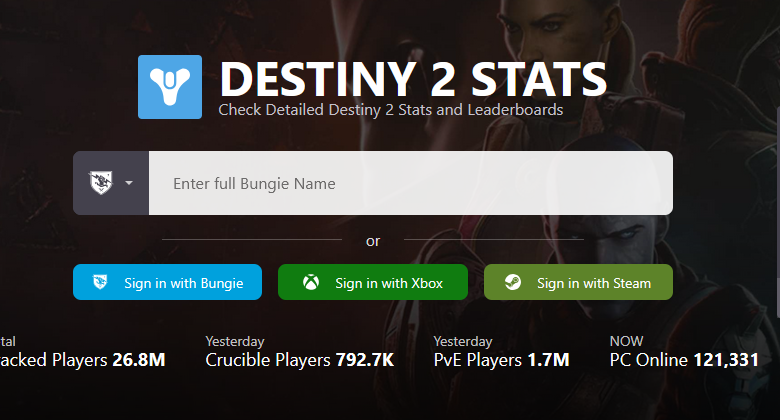Click the Steam logo icon
Viewport: 780px width, 420px height.
pyautogui.click(x=512, y=283)
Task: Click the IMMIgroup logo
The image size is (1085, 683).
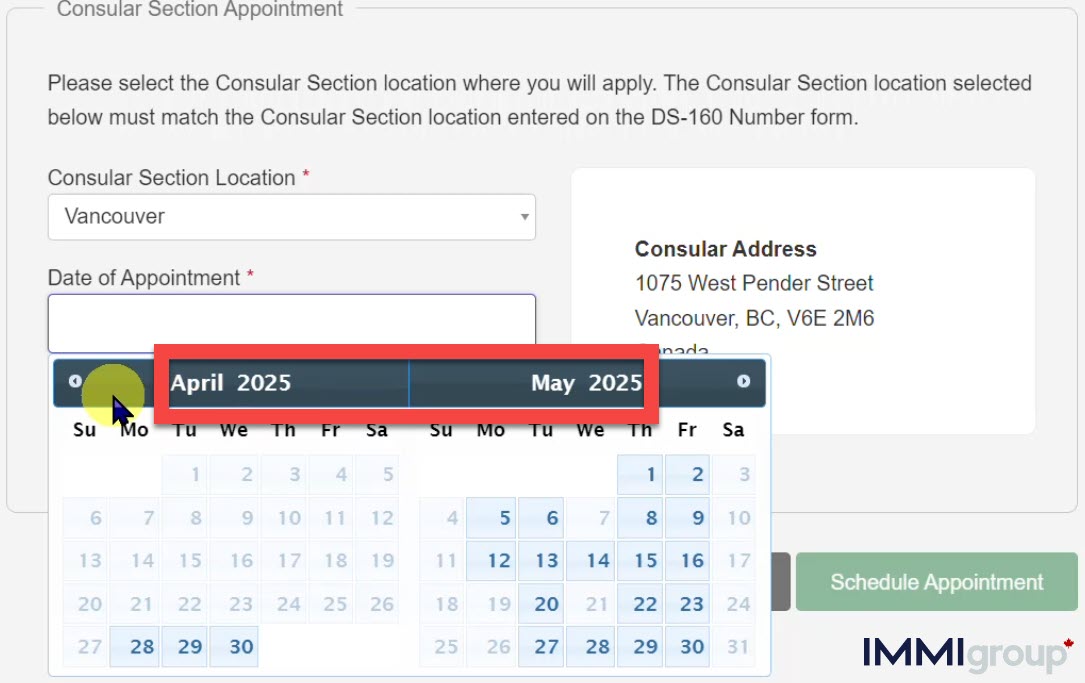Action: point(967,654)
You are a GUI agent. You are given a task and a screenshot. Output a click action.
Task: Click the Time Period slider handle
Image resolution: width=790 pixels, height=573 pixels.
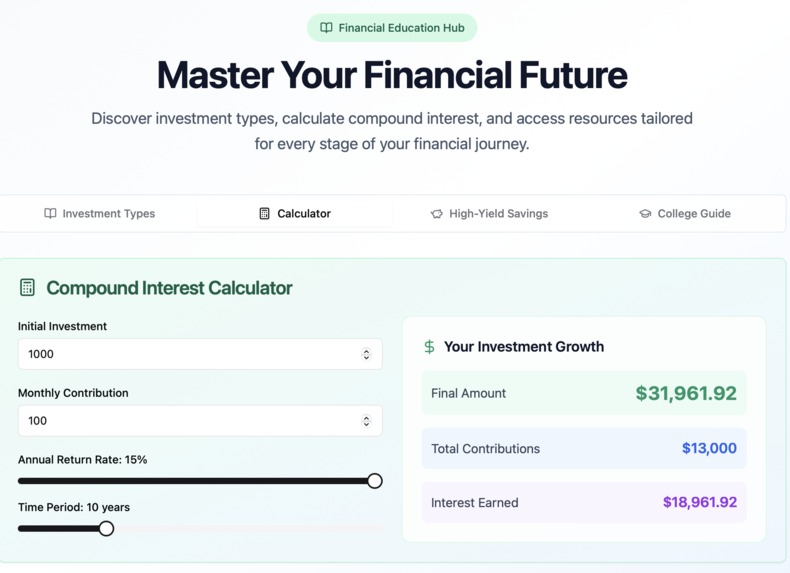click(106, 528)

TASK: Output precisely the lines in the material above from the line containing "Task: Click the IMMIgroup logo" through its last line, and omit pictures.

SOLUTION FOR THIS PROBLEM:
Task: Click the IMMIgroup logo
The image size is (1085, 683).
Action: point(967,654)
You are a GUI agent. You are given a task and a screenshot. Output a click action.
Task: Click the Time Period slider handle
Image resolution: width=790 pixels, height=573 pixels.
click(106, 528)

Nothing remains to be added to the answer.